> WRITTEN PROBLEM: Please rewrite the items between the lines holding "The image size is (741, 584)." and "click(x=106, y=816)", inclusive, with "Network" replaced by "Storage" and all else unchanged. Return only those items.

> DATASET CONTENT:

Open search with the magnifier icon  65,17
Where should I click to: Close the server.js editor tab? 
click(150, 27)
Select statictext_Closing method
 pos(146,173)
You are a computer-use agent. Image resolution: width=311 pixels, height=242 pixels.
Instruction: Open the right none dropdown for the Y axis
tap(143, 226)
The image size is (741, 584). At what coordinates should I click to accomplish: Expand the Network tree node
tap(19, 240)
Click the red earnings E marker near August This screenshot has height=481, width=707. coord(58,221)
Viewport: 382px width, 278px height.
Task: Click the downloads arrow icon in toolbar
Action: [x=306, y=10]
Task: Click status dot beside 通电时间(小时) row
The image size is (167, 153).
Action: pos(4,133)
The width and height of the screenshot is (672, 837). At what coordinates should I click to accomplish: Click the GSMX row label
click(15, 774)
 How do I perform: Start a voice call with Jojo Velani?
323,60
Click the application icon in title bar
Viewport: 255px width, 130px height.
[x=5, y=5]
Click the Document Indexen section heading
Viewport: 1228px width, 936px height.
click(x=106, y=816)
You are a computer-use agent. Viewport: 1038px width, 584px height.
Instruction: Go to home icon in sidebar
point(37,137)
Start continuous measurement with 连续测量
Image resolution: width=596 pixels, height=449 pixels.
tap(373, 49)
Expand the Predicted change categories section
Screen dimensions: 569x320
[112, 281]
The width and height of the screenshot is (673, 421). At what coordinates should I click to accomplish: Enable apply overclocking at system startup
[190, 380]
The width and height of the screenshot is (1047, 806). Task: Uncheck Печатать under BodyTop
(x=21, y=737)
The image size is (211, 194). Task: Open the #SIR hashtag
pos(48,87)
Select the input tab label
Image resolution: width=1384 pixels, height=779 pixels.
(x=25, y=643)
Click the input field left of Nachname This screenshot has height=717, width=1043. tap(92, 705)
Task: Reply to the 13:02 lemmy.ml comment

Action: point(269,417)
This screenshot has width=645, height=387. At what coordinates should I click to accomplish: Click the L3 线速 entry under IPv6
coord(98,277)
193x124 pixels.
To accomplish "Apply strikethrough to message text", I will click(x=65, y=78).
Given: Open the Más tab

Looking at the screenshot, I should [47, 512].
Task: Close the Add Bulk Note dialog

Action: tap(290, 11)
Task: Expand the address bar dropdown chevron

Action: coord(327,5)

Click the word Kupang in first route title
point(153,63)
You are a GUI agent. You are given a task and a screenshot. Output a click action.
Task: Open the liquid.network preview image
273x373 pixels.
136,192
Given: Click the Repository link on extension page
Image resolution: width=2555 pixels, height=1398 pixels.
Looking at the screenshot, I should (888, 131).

> TASK OUTPUT:
The image size is (741, 584). At what coordinates should I click to accomplish: Expand the Storage tree node
tap(19, 240)
Click the red earnings E marker near August This screenshot has height=481, width=707. coord(58,221)
Viewport: 382px width, 278px height.
Task: Click the downloads arrow icon in toolbar
Action: [x=306, y=10]
Task: Click status dot beside 通电时间(小时) row
The image size is (167, 153).
Action: pos(4,133)
The width and height of the screenshot is (672, 837). At what coordinates should I click to accomplish: Click the GSMX row label
click(15, 774)
 How do I perform: Start a voice call with Jojo Velani?
323,60
Click the application icon in title bar
Viewport: 255px width, 130px height.
[x=5, y=5]
Click the Document Indexen section heading
Viewport: 1228px width, 936px height.
click(x=106, y=816)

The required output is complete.